A gray hat hacker has published over 7,000 dependency confusion packages to npm and PyPI repositories and continues to do so in real-time.
In the style of a vigilante, the actor is persistently publishing fake dependencies using names of real, popular components with more packages pouring in by the second as seen on PyPI.
When I had reported this on the Sonatype blog yesterday, at the time, the actor had managed to spam both repos with around 5,000 packages.
But, what can be observed now is a cycle of the actor persistently uploading the dependency confusion packages, with PyPI repeatedly taking them down in a “whack a mole” approach.
Most if not all of these packages have the text, “RemindSupplyChainRisks: the purpose is to make everyone pay attention to software supply chain attacks, because the risks are too great.”
These copycat packages, based off of Alex Birsan’s original ethical research packages, make an HTTP request to a Tokyo-based IP 101.32.99.28, and send the name of the copycat package in the same request to the IP.
Dependency confusion software supply chain attacks are dangerous in that they require no action on the victim’s part to get infected.

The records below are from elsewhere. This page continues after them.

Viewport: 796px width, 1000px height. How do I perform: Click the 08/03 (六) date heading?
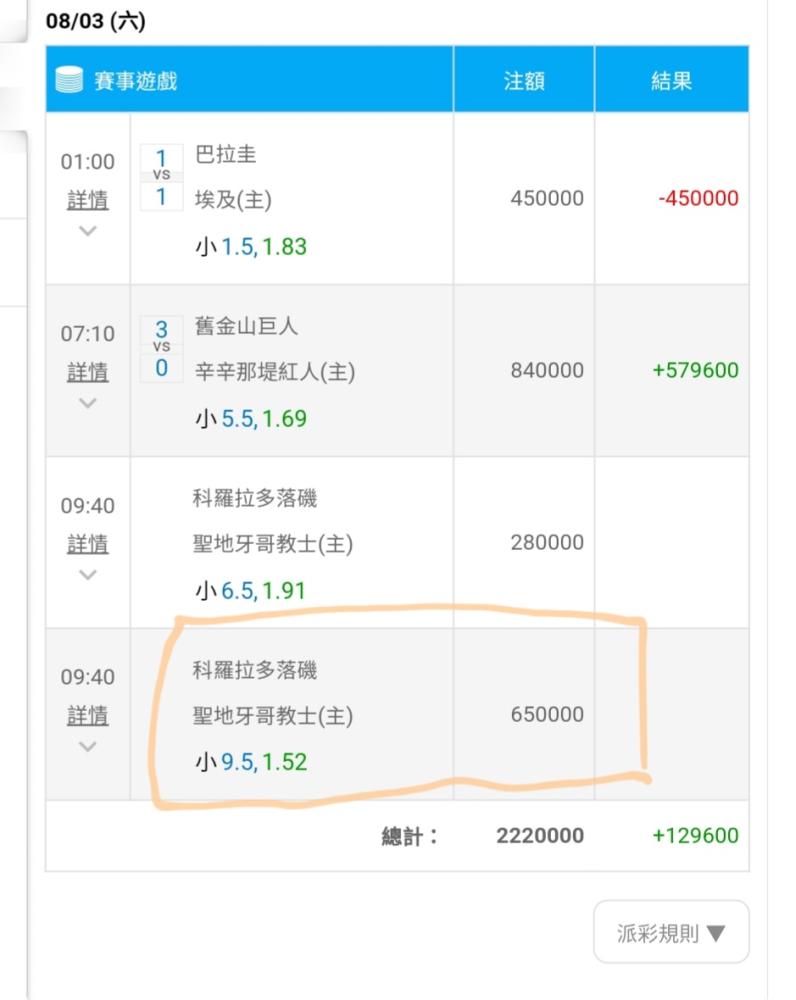(x=96, y=21)
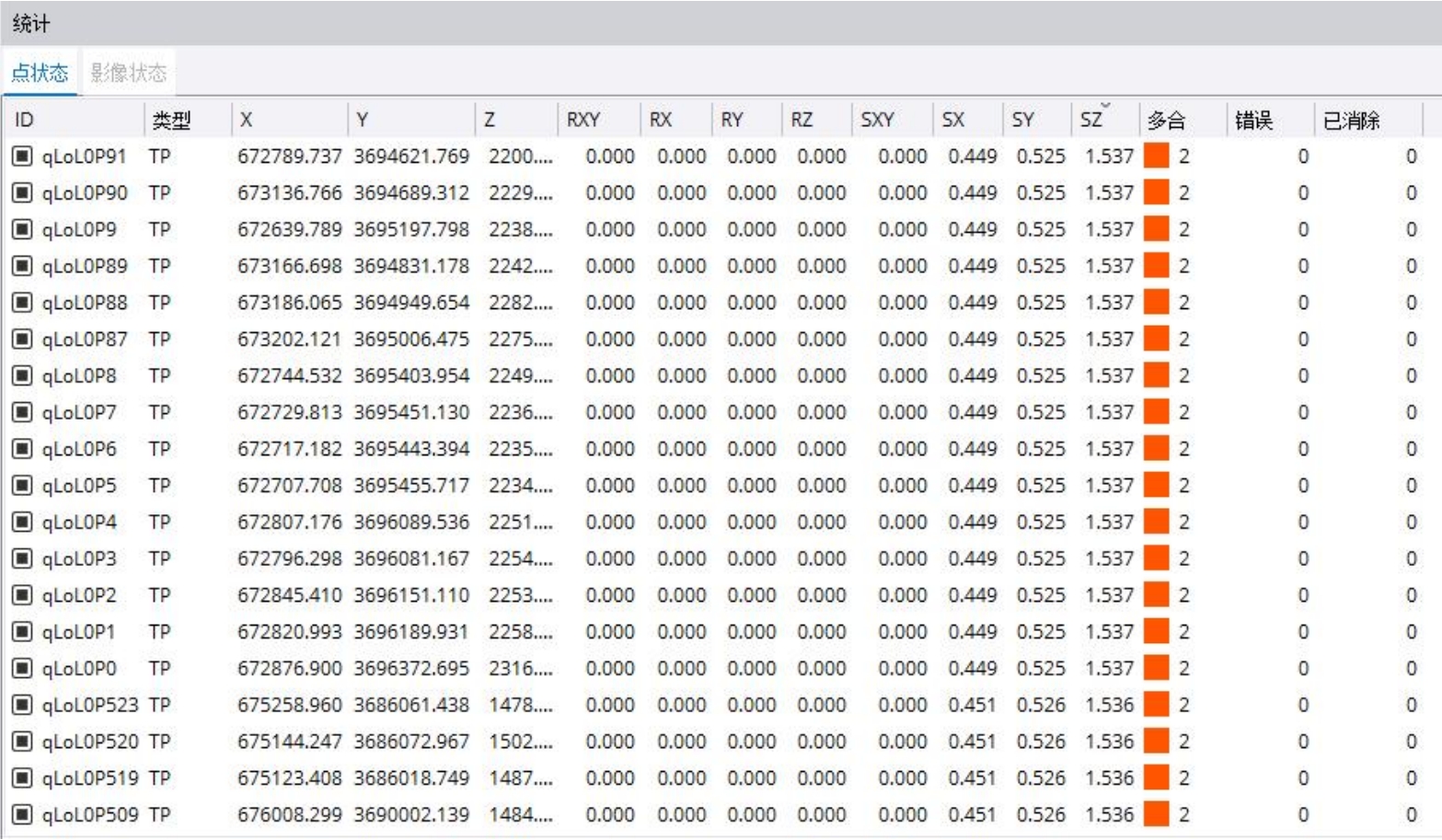Sort table by ID column header
The image size is (1442, 840).
pos(25,120)
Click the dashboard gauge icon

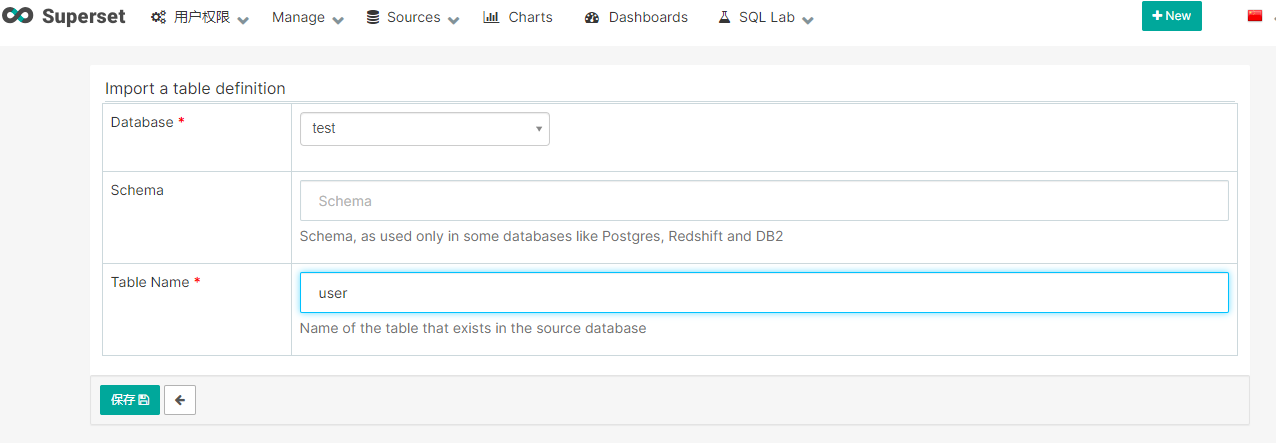click(592, 17)
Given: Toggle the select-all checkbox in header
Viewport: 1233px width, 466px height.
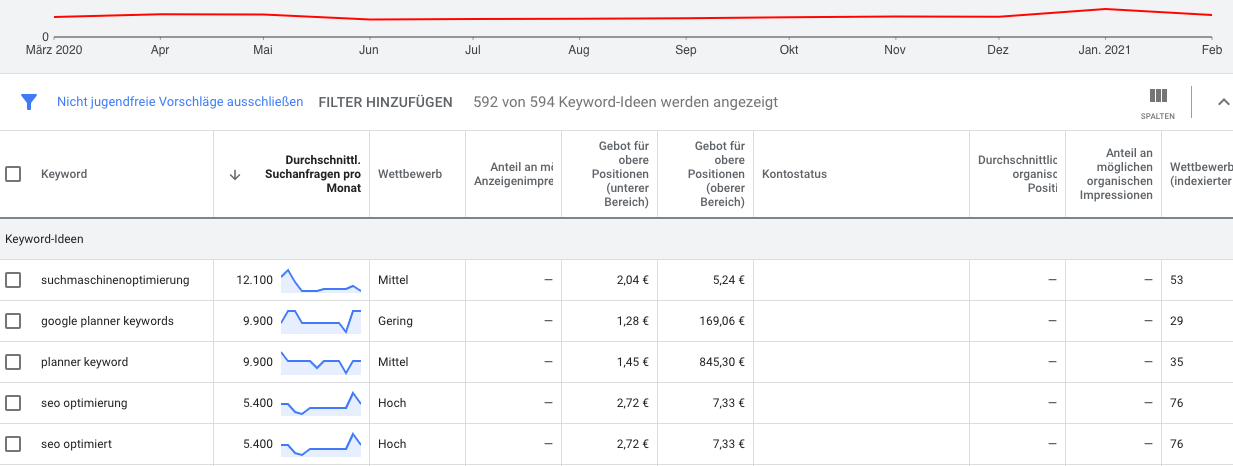Looking at the screenshot, I should [14, 174].
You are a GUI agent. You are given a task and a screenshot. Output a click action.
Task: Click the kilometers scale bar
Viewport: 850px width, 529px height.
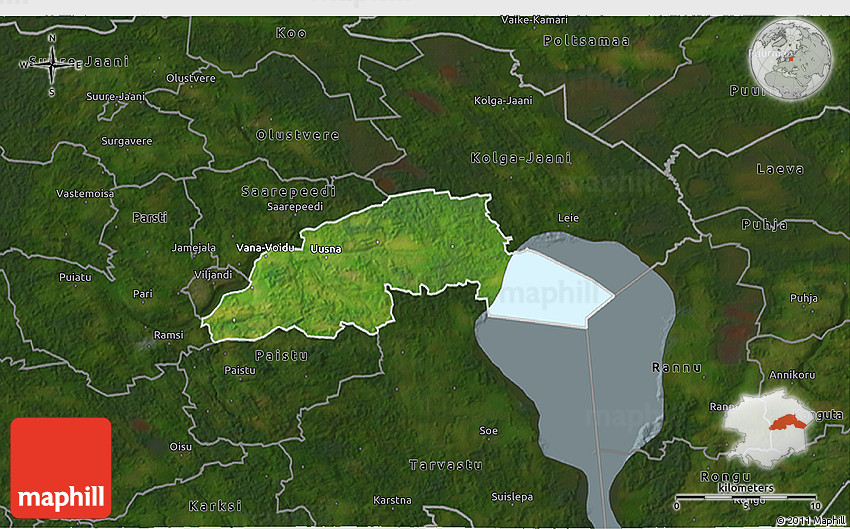click(x=745, y=495)
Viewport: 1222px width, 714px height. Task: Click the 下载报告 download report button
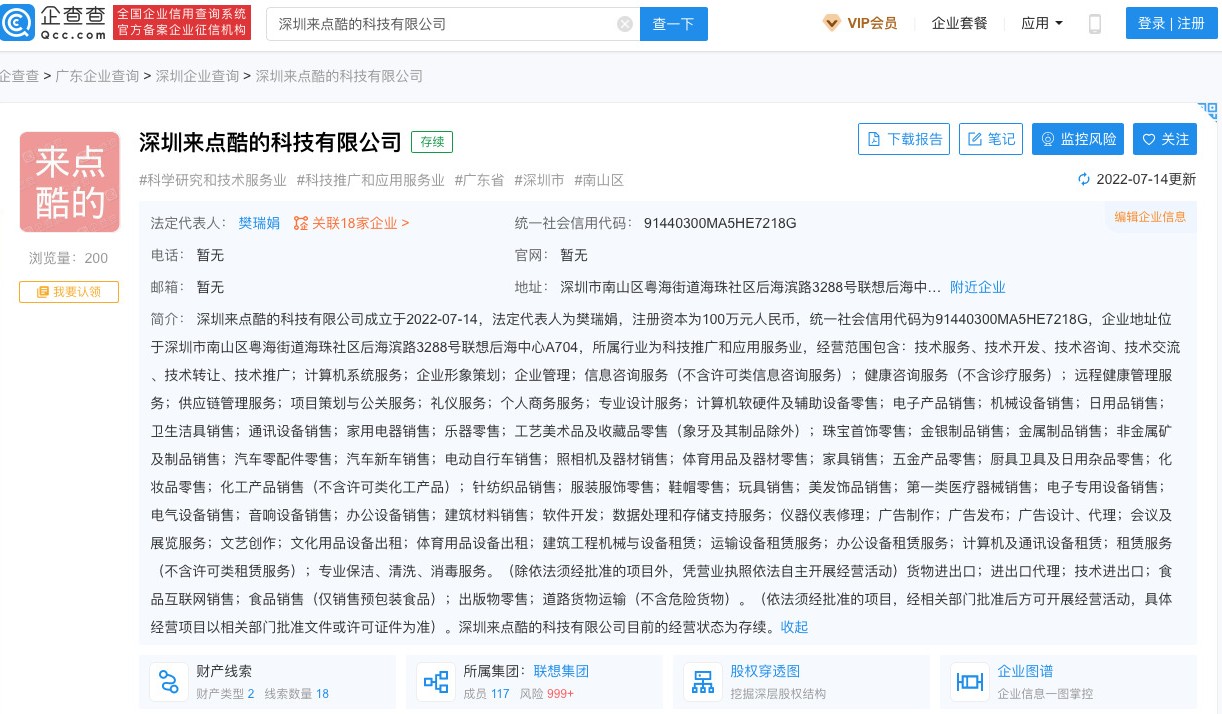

Unless specific changes are made to the development tools’ configuration to prevent the scenario of private dependencies being pulled from public open source repositories, the dependency confusion problem is likely to impact even the most secure systems.
While the actor claims to engage in the craft of flooding the repositories to demonstrate the risks to software supply chains arising from dependency confusion attacks, their way may not be all that ethical.
Fair usage policies put forth by npm and PyPI explicitly forbid unreasonably squatting names on these open-source repositories.
It is for that reason both npm and PyPI have been taking down the dependency hijacking copycats that can be seen being published on a daily basis.
As a reminder, if your project uses private, internally created npm, PyPI, RubyGems or NuGet dependencies, it would be a good idea to register their names on the open source repositories before an attacker does.
Additionally, dependency confusion checker scripts (example) and appropriate routing rules should be adopted by your repository manager products to safeguard against the dependency injection.